## INFORMATION PROVIDED
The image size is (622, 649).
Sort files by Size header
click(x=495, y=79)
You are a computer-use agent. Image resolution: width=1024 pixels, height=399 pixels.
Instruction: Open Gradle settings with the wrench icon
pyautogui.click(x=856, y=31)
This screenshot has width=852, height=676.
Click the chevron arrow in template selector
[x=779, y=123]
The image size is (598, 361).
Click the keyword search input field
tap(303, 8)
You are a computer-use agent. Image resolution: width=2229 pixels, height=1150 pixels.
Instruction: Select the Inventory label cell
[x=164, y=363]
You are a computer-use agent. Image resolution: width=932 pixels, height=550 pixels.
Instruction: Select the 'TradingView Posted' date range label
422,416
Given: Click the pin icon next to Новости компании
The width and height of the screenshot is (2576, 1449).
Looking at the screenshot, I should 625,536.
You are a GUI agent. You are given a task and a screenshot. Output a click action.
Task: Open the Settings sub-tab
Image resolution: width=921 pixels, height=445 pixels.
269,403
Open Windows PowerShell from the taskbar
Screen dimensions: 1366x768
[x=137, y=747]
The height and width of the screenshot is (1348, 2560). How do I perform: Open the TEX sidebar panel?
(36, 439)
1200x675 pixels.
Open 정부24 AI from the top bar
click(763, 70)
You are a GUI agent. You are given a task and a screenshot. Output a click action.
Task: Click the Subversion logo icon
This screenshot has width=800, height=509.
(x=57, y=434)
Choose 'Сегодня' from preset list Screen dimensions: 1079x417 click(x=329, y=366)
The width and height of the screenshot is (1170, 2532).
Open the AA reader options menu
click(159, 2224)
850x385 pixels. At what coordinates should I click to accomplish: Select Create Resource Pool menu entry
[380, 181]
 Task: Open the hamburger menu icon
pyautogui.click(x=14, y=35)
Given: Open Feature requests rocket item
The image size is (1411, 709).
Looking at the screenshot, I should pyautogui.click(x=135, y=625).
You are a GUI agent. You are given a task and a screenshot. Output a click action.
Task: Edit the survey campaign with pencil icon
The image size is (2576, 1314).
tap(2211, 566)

## YOUR GOAL
Render every line of the records above as a Markdown table with the columns Row and Line. Put the row number in Row and the line itself in Line, and leave out any blank lines.

## CORRECT OUTPUT
| Row | Line |
|---|---|
| 1 | The image size is (622, 649). |
| 2 | Sort files by Size header |
| 3 | click(x=495, y=79) |
| 4 | You are a computer-use agent. Image resolution: width=1024 pixels, height=399 pixels. |
| 5 | Instruction: Open Gradle settings with the wrench icon |
| 6 | pyautogui.click(x=856, y=31) |
| 7 | This screenshot has width=852, height=676. |
| 8 | Click the chevron arrow in template selector |
| 9 | [x=779, y=123] |
| 10 | The image size is (598, 361). |
| 11 | Click the keyword search input field |
| 12 | tap(303, 8) |
| 13 | You are a computer-use agent. Image resolution: width=2229 pixels, height=1150 pixels. |
| 14 | Instruction: Select the Inventory label cell |
| 15 | [x=164, y=363] |
| 16 | You are a computer-use agent. Image resolution: width=932 pixels, height=550 pixels. |
| 17 | Instruction: Select the 'TradingView Posted' date range label |
| 18 | 422,416 |
| 19 | Given: Click the pin icon next to Новости компании |
| 20 | The width and height of the screenshot is (2576, 1449). |
| 21 | Looking at the screenshot, I should 625,536. |
| 22 | You are a GUI agent. You are given a task and a screenshot. Output a click action. |
| 23 | Task: Open the Settings sub-tab |
| 24 | Image resolution: width=921 pixels, height=445 pixels. |
| 25 | 269,403 |
| 26 | Open Windows PowerShell from the taskbar |
| 27 | Screen dimensions: 1366x768 |
| 28 | [x=137, y=747] |
| 29 | The height and width of the screenshot is (1348, 2560). How do I perform: Open the TEX sidebar panel? |
| 30 | (36, 439) |
| 31 | 1200x675 pixels. |
| 32 | Open 정부24 AI from the top bar |
| 33 | click(763, 70) |
| 34 | You are a GUI agent. You are given a task and a screenshot. Output a click action. |
| 35 | Task: Click the Subversion logo icon |
| 36 | This screenshot has width=800, height=509. |
| 37 | (x=57, y=434) |
| 38 | Choose 'Сегодня' from preset list Screen dimensions: 1079x417 click(x=329, y=366) |
| 39 | The width and height of the screenshot is (1170, 2532). |
| 40 | Open the AA reader options menu |
| 41 | click(159, 2224) |
| 42 | 850x385 pixels. At what coordinates should I click to accomplish: Select Create Resource Pool menu entry |
| 43 | [380, 181] |
| 44 |  Task: Open the hamburger menu icon |
| 45 | pyautogui.click(x=14, y=35) |
| 46 | Given: Open Feature requests rocket item |
| 47 | The image size is (1411, 709). |
| 48 | Looking at the screenshot, I should pyautogui.click(x=135, y=625). |
| 49 | You are a GUI agent. You are given a task and a screenshot. Output a click action. |
| 50 | Task: Edit the survey campaign with pencil icon |
| 51 | The image size is (2576, 1314). |
| 52 | tap(2211, 566) |